From: Grid scale drives the scale and long-term stability of place maps
Whole-cell recordings from n = 13 cells from 8 iWT mice and 13 cells from 8 iCre-KO mice. (a) Image of a representative virus-infected stellate neuron targeted for whole-cell patch clamp recording. Top: GFP expression is visible in the MEC; scale bar: 1 mm. Bottom: higher magnification view; scale bar: 0.1 mm. A red arrow marks the recorded neuron. (b-c) In MEC, the absence of HCN1 leads to a higher input resistance (Rin) and a more hyperpolarized resting membrane potential5. Consistent with a decrease in I(h), infected neurons in iCre-KO mice had a significantly higher input resistance (b) and lower resting membrane potential (c) compared to infected neurons in iWT mice (mean ± standard deviation [SD]; input resistance: iWT = 47.02 ± 15.81 mΩ, iCre-KO = 69.05 ± 17.89 mΩ, unpaired two-tailed t-test, t(24) = 3.33, p = 0.0028; resting membrane potential iWT = −64.23 ± 2.35 mV, iCre-KO = −69.23 ± 7.67 mV, t(24) = 2.25, p = 0.041). Colored bars indicate the mean ± SEM and individual data points are shown in black. *p<0.05, **p<0.01, ***p<0.001. (d) We held the membrane potential at −70 mV and applied 1 s long hyperpolarizing current steps that, in the presence of I(h), result in a slow depolarizing shift in the membrane potential (sag)6. Examples of sag potential from iWT (blue) and iCre-KO (red) infected stellate neurons (top) in response to current injections (bottom; black). (e) Cre-mediated knockout of HCN1 significantly decreased the sag ratio (mean ± SD; iWT = 1.44 ± 0.41, iCre-KO = 1.13 ± 0.07, unpaired two-tailed t-test t(24) = 7.17, p = 2.1e-7). Colored bars indicate the mean ± SEM and individual data points are shown in black. *p<0.05, **p<0.01, ***p<0.001.

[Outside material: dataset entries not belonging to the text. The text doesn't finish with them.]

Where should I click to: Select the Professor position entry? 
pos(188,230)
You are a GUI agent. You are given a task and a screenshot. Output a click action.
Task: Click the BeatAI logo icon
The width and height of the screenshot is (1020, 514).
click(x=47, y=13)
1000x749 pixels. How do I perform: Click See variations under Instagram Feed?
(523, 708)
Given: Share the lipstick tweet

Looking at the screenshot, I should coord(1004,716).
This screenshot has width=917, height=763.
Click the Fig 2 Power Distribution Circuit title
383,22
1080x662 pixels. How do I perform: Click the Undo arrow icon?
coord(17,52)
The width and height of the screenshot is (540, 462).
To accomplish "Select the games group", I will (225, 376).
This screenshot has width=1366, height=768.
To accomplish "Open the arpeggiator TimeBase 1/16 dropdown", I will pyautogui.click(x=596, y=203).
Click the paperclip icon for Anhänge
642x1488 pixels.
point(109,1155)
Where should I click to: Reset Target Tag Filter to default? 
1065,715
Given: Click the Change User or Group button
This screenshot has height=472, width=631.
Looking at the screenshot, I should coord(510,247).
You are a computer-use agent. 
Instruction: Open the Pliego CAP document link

5. Nolan, M.F., Dudman, J.T., Dodson, P.D. & Santoro, B. HCN1 channels control resting and active integrative properties of stellate cells from layer II of the entorhinal cortex. J Neurosci 27, 12440–12451 (2007).
6. Dickson, C.T., et al. Properties and role of I(h) in the pacing of subthreshold oscillations in entorhinal cortex layer II neurons. J Neurophysiol 83, 2562–2579 (2000).